• **TASKS AND EXERCISES**:
1. Answer these questions using the Gilson Road Cemetery text:
(a) Whose grave has the oldest legible stone in the cemetery?
(b) On what date did John Gilson die?
(c) About how wide is the hole in Walter Gilson's headstone?
2. In the Gilson Road Cemetery text, copy the passage from "The Gilson family" to "life could be." with no changes.

• **GIVEN TEXT**:
About This Location
A small, secluded colonial-era cemetery at the end of Gilson Road, accessed only by a narrow path through the woods.
The Ghost Story
Gilson Road Cemetery in Nashua covers less than an acre of ground, yet paranormal investigators consistently rank it among the most haunted cemeteries in the United States. The small burial ground contains graves dating to the late 1700s, including the oldest legible stone marking Hannah Robbins, who died on January 29, 1796, at twenty years of age. The cemetery takes its name from John Gilson, one of the first European settlers in what became Nashua, who explored the Merrimack Valley region as early as 1747 alongside another pioneer from Dunstable.
The Gilson family plot tells a heartbreaking story of colonial-era mortality. John Gilson died March 17, 1837, and his wife Betsey rests beside him. Between their graves stand three small memorial stones for unnamed infants who never survived long enough to be given markers with more than blank faces. The cemetery is dotted with similar tiny stones marking the graves of babies and young mothers who died in childbirth, a silent record of how brutal frontier life could be.
The strangest physical artifact in the cemetery belongs to young Walter Gilson, who died on August 28, 1811, aged five years, eight months, and twenty-five days. His headstone contains a hole approximately one inch in diameter drilled directly into its center. The hole appears deliberately made rather than the result of damage, but its purpose has never been explained. Some speculate it was meant to allow the child's spirit to pass freely, while others suggest it held a small memorial object that has long since vanished.
The paranormal legends are layered with both colonial and pre-colonial folklore. One persistent story claims that Native Americans banished a crazed medicine man to this land, where he lured young warriors by promising them spirits that would aid them in battle, then sacrificed them to dark forces to extend his own life. Visitors report hearing whispered warnings in the wind telling them to leave or face death. Another legend holds that a fierce battle between rival tribes took place on this ground, leaving the soil saturated with violence.

• **THE DATA**:
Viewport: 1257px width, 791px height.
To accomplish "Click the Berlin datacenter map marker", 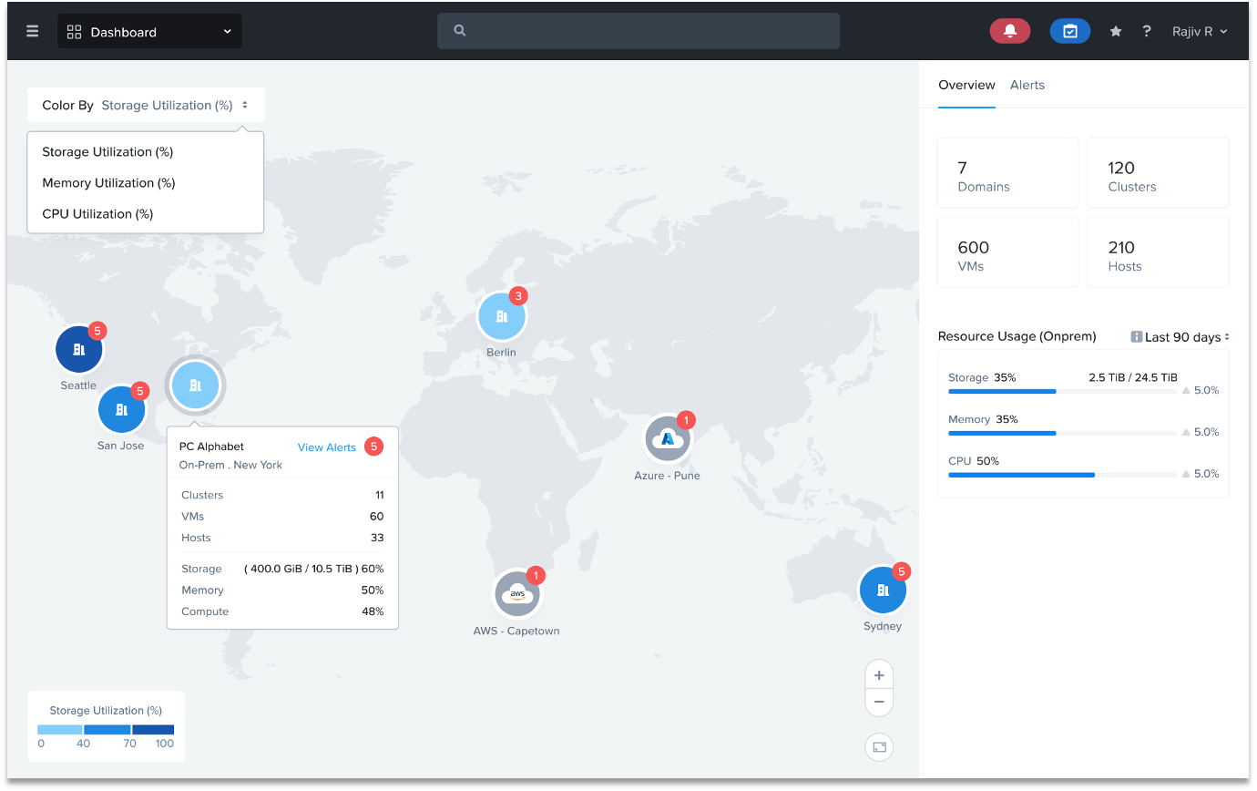I will pyautogui.click(x=501, y=316).
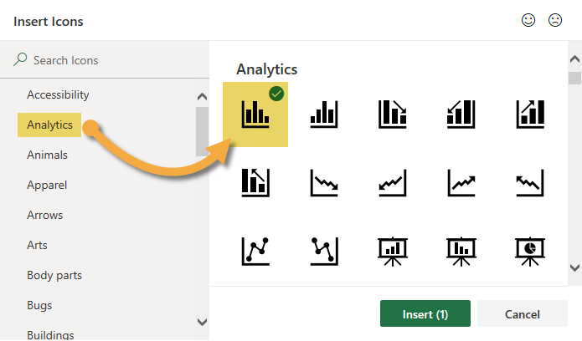Select the connected dots rising line chart icon
This screenshot has width=582, height=341.
[x=255, y=250]
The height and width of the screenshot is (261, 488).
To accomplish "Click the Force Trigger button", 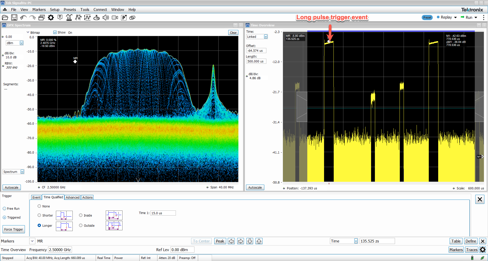I will [x=13, y=230].
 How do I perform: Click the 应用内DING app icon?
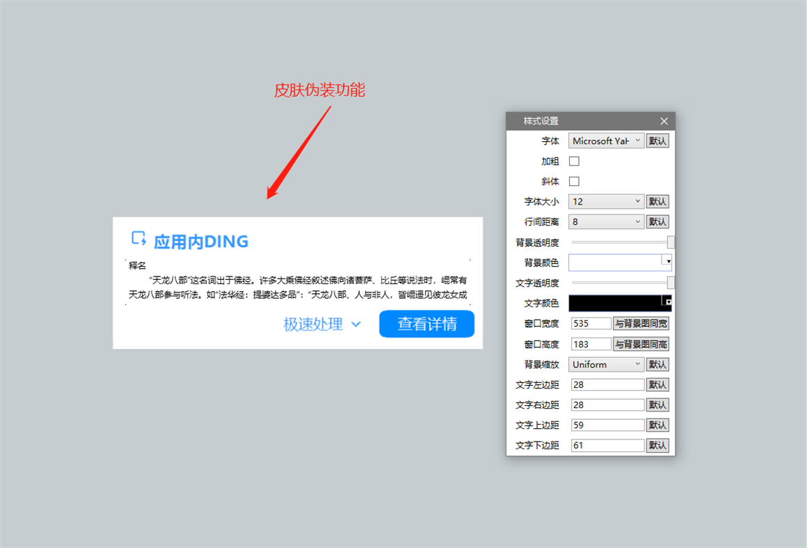[137, 240]
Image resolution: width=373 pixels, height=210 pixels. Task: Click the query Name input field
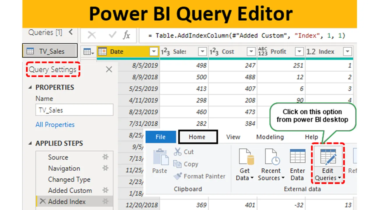(74, 110)
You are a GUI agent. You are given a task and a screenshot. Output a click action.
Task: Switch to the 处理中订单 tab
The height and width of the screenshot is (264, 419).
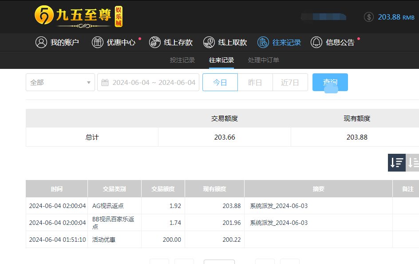[x=264, y=60]
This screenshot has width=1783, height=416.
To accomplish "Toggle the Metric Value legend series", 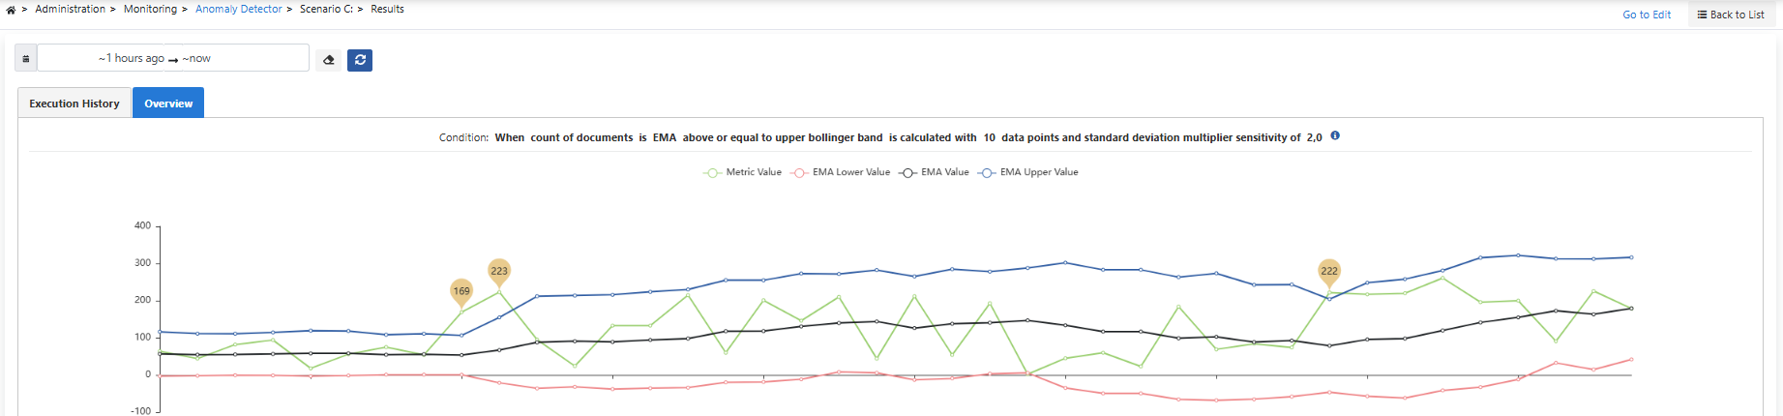I will pyautogui.click(x=742, y=172).
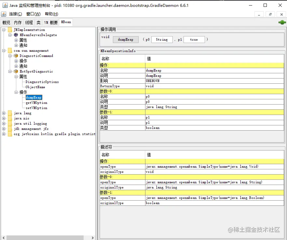Open the 帮助(H) menu
This screenshot has width=287, height=240.
point(51,14)
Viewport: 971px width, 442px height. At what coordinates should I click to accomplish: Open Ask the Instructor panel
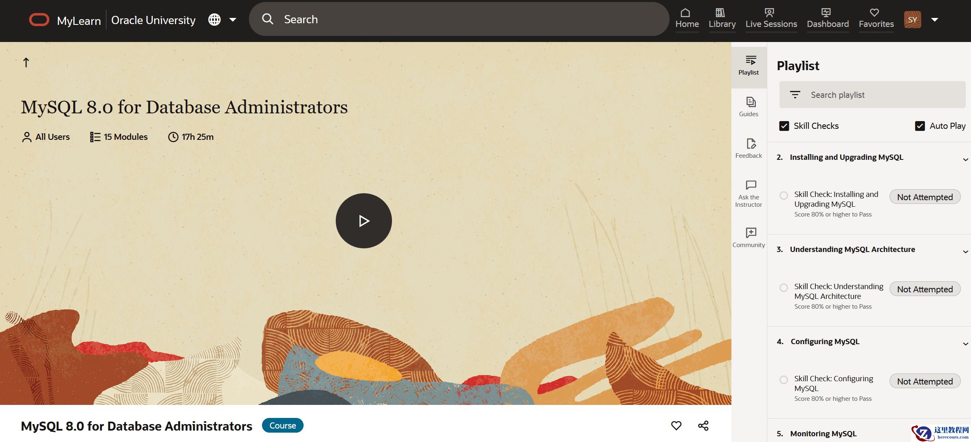[x=749, y=194]
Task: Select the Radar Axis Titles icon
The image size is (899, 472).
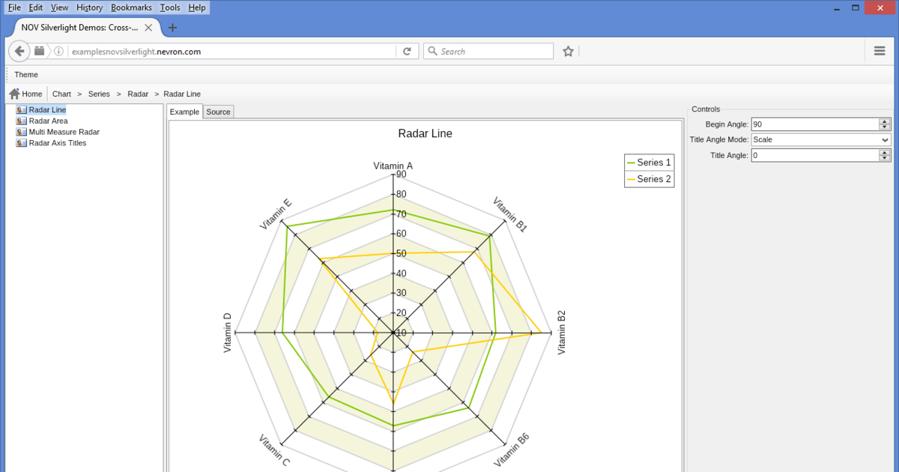Action: coord(20,143)
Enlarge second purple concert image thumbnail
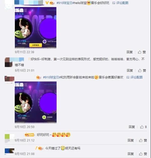151x158 pixels. [x=35, y=102]
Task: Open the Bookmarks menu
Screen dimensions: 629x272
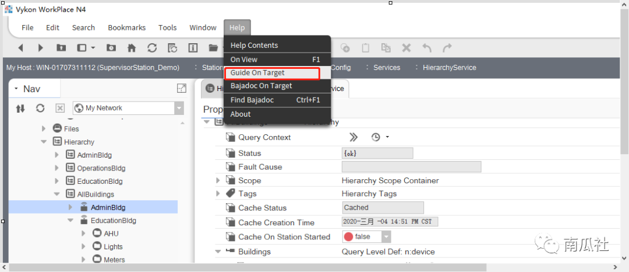Action: (126, 27)
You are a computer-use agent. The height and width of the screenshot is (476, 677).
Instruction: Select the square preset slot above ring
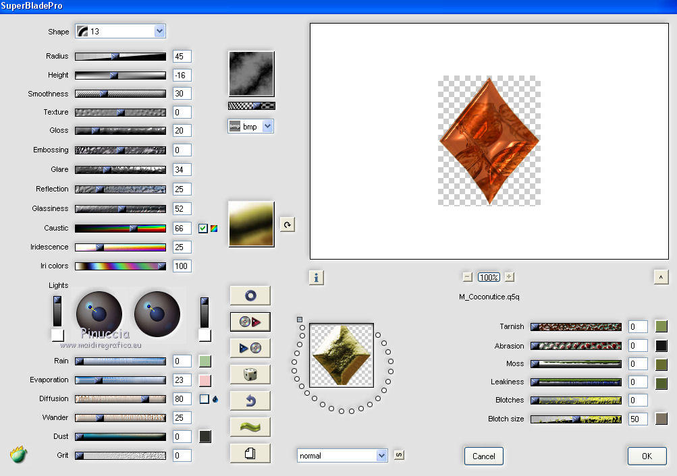click(x=300, y=319)
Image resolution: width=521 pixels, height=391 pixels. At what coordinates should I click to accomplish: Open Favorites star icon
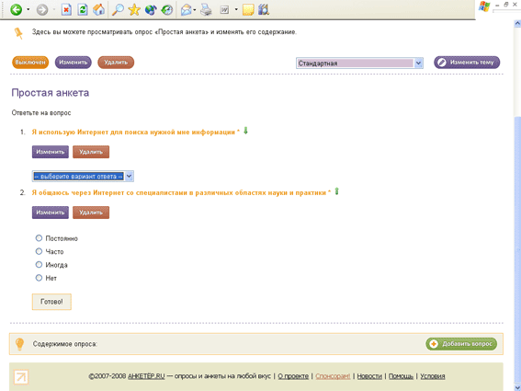[x=134, y=9]
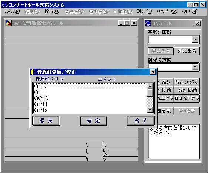The image size is (208, 173).
Task: Select GR12 list entry
Action: coord(90,110)
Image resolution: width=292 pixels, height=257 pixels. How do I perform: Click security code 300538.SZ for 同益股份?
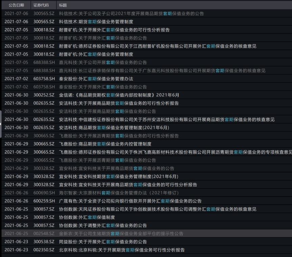click(44, 242)
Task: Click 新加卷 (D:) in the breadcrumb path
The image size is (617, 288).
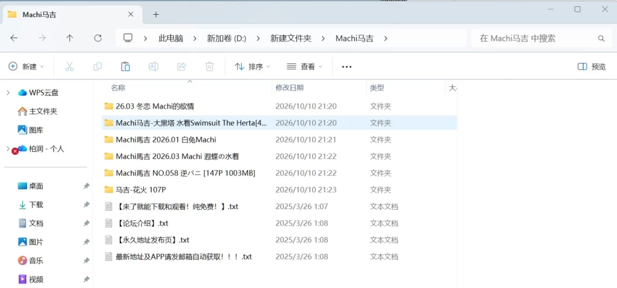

• **EXPECTED OUTPUTS**:
1.
(a) Hannah Robbins
(b) March 17, 1837
(c) Approximately one inch in diameter

2.
The Gilson family plot tells a heartbreaking story of colonial-era mortality. John Gilson died March 17, 1837, and his wife Betsey rests beside him. Between their graves stand three small memorial stones for unnamed infants who never survived long enough to be given markers with more than blank faces. The cemetery is dotted with similar tiny stones marking the graves of babies and young mothers who died in childbirth, a silent record of how brutal frontier life could be.